**Задания:**
1. Выведите без изменений фрагмент отрывка о Зильбермане от слов «Погиб в дорожной» до слов «себя его учениками.».
2. Где, согласно отрывку о Зильбермане, хранится его архив?

**Отрывок для чтения:**
Погиб в дорожной аварии 25 июля 1977 г. Супруга — Елена Мичник-Зильберман и младшая дочь Александра Кертис-Зильберман в настоящее время живут во Флориде, старшая дочь Наталия Карни, живёт в Бостоне, сестра Раиса Зильберман, живёт в Чикаго. Ряд современных философов в Москве, Одессе и Санкт-Петербурге считают себя его учениками.

Наследие

Автор трудов по индийской философии, философии каббалы, современной социальной антропологии, философской эпистемологии, типологии культур по их отношению к традиции. Лишь малая их часть опубликована на английском и русском языках. Архив Зильбермана находится в Центре философии и истории науки Бостонского университета. Их исследованием и публикацией занимается сотрудница университета Елена Гурко. Рукописи, которые он не смог вывезти во время эмиграции, хранятся в личных архивах друзей Зильбермана в Москве и Санкт-Петербурге.

**Исходные данные:**
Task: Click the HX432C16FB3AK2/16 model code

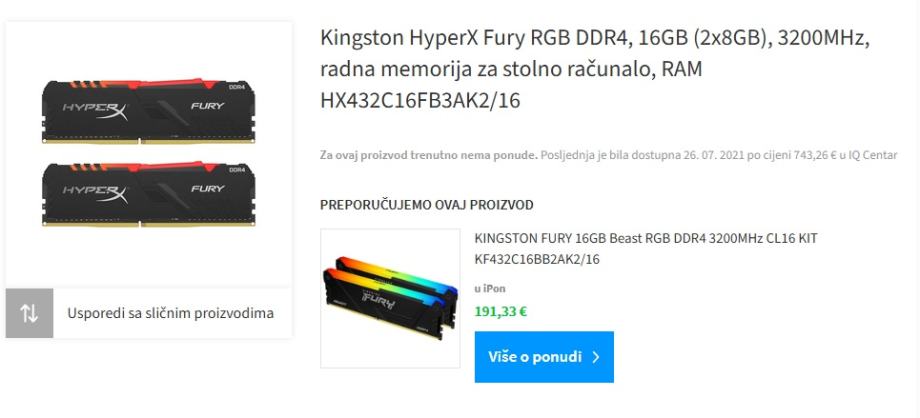Action: (x=420, y=101)
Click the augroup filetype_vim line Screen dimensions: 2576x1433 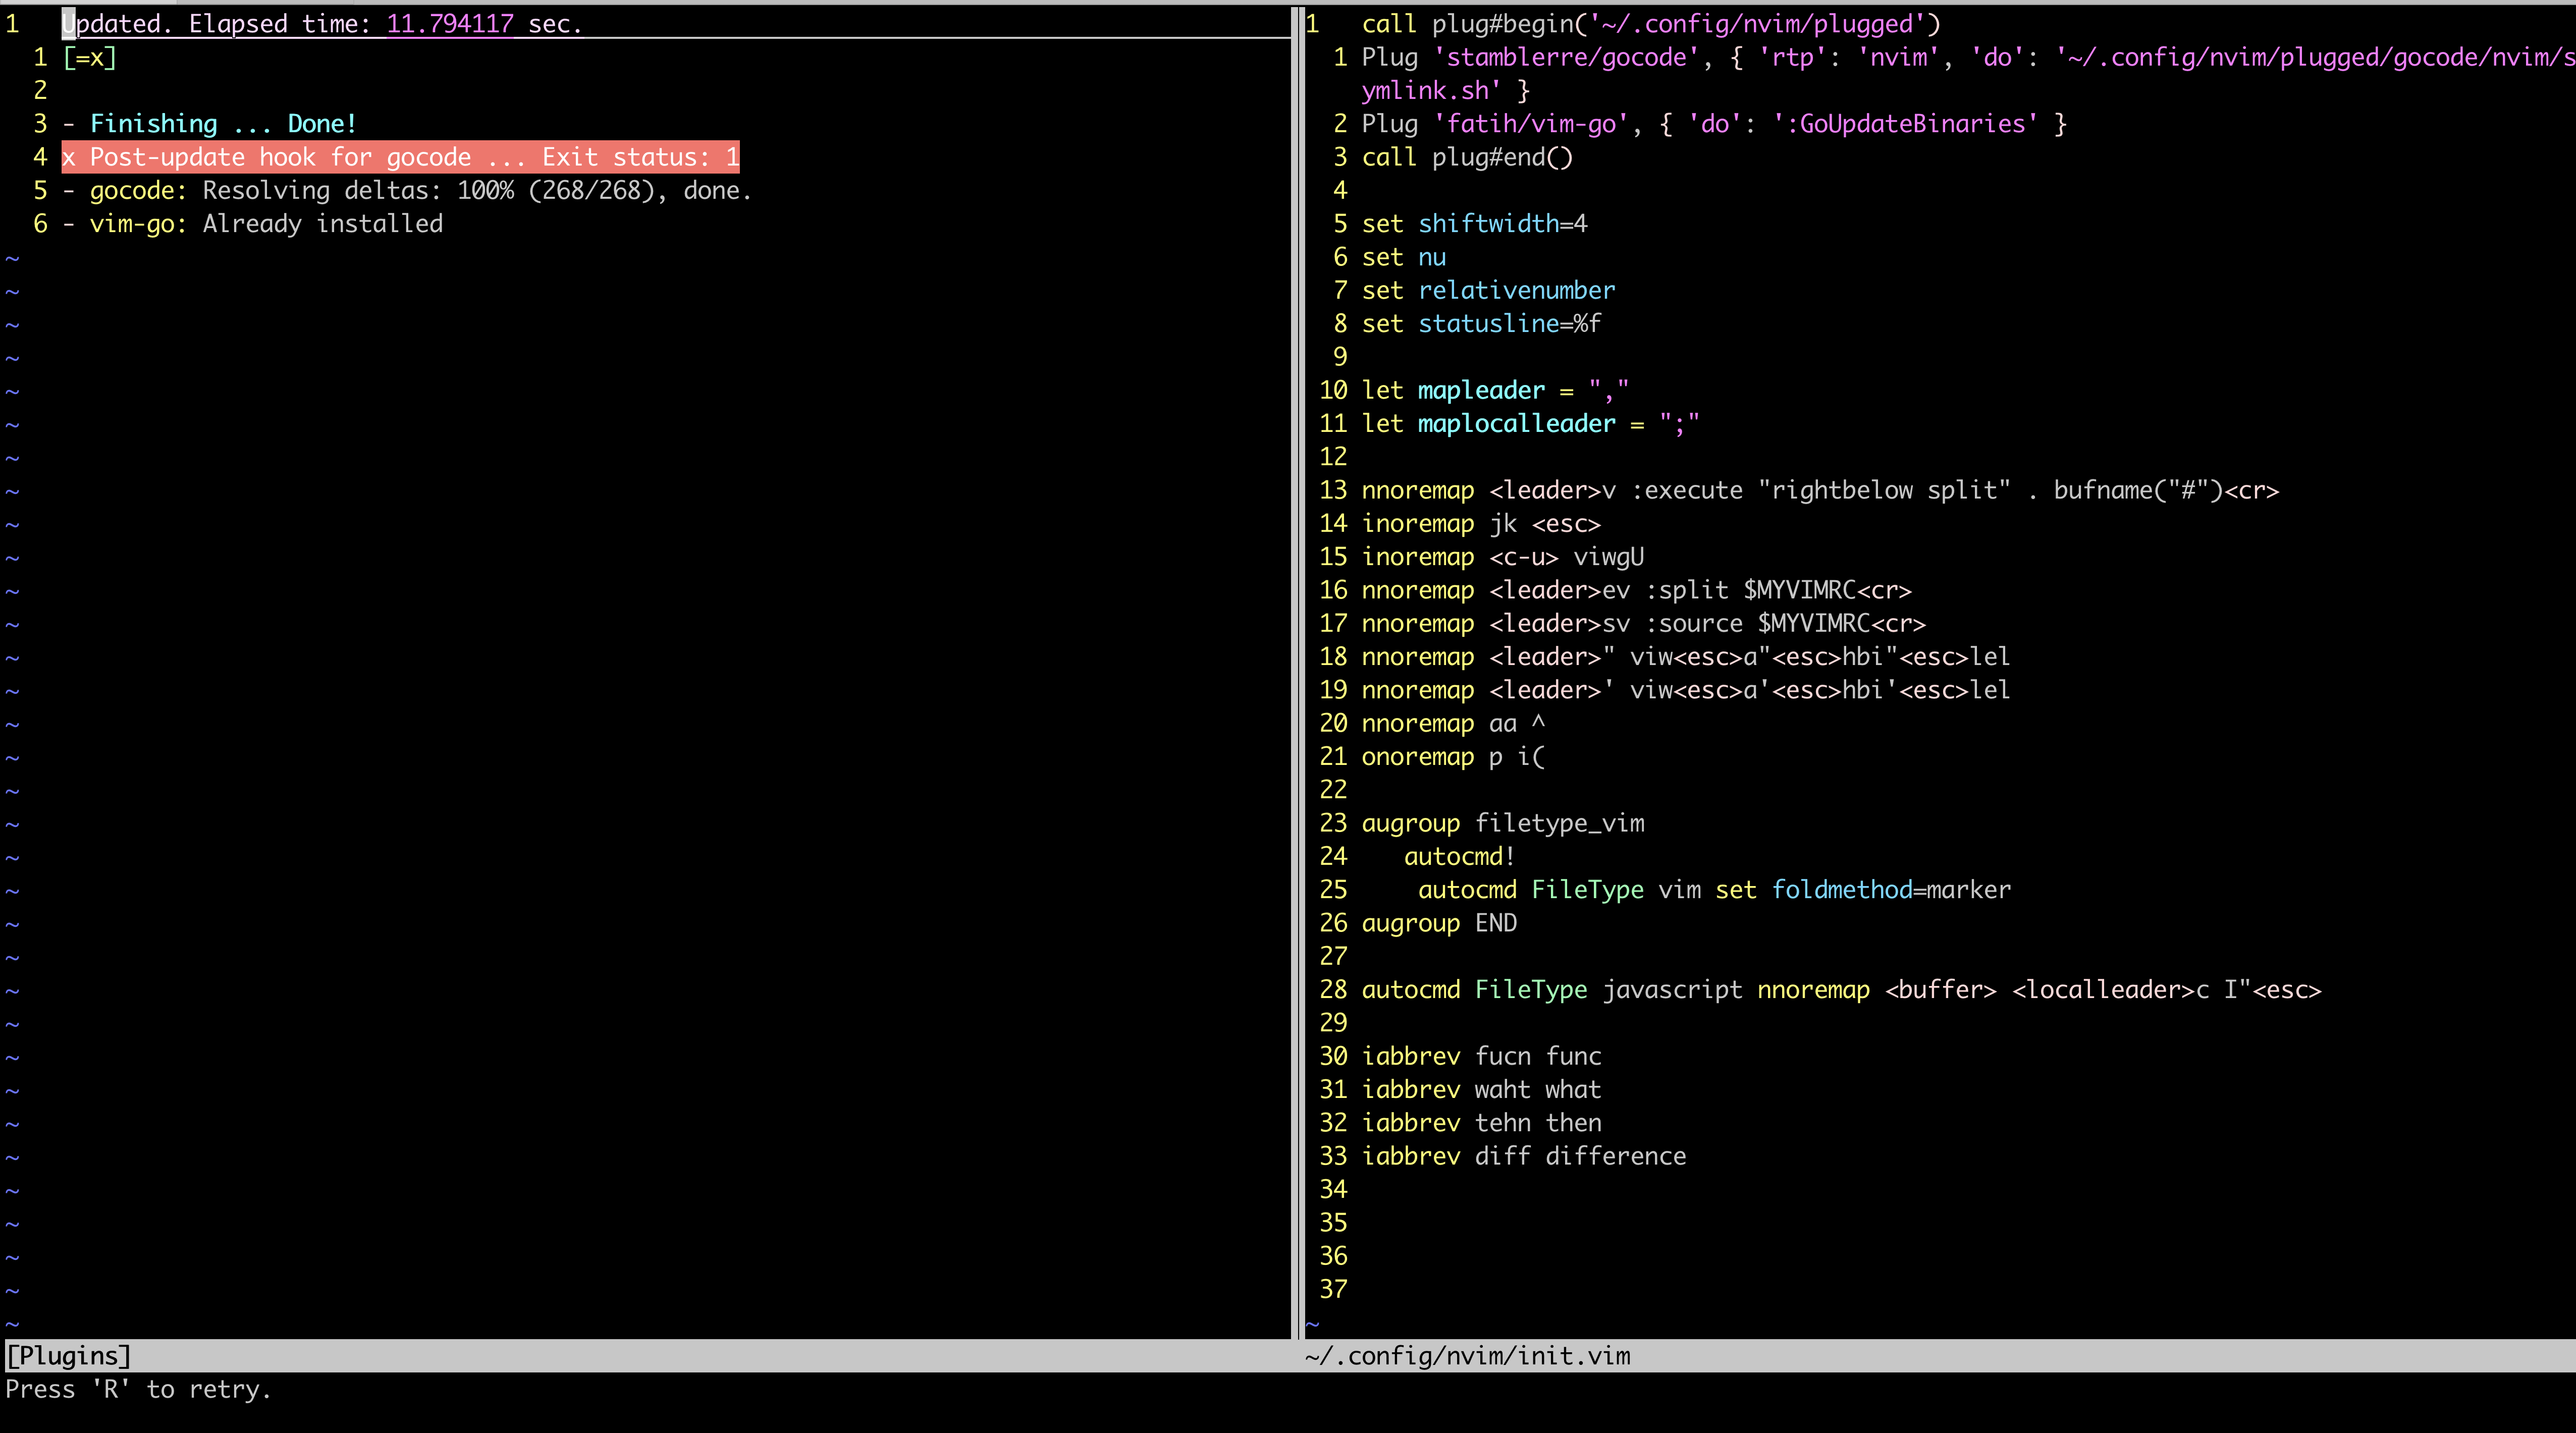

**Ответы:**
1.
Погиб в дорожной аварии 25 июля 1977 г. Супруга — Елена Мичник-Зильберман и младшая дочь Александра Кертис-Зильберман в настоящее время живут во Флориде, старшая дочь Наталия Карни, живёт в Бостоне, сестра Раиса Зильберман, живёт в Чикаго. Ряд современных философов в Москве, Одессе и Санкт-Петербурге считают себя его учениками.

2. В Центре философии и истории науки Бостонского университета.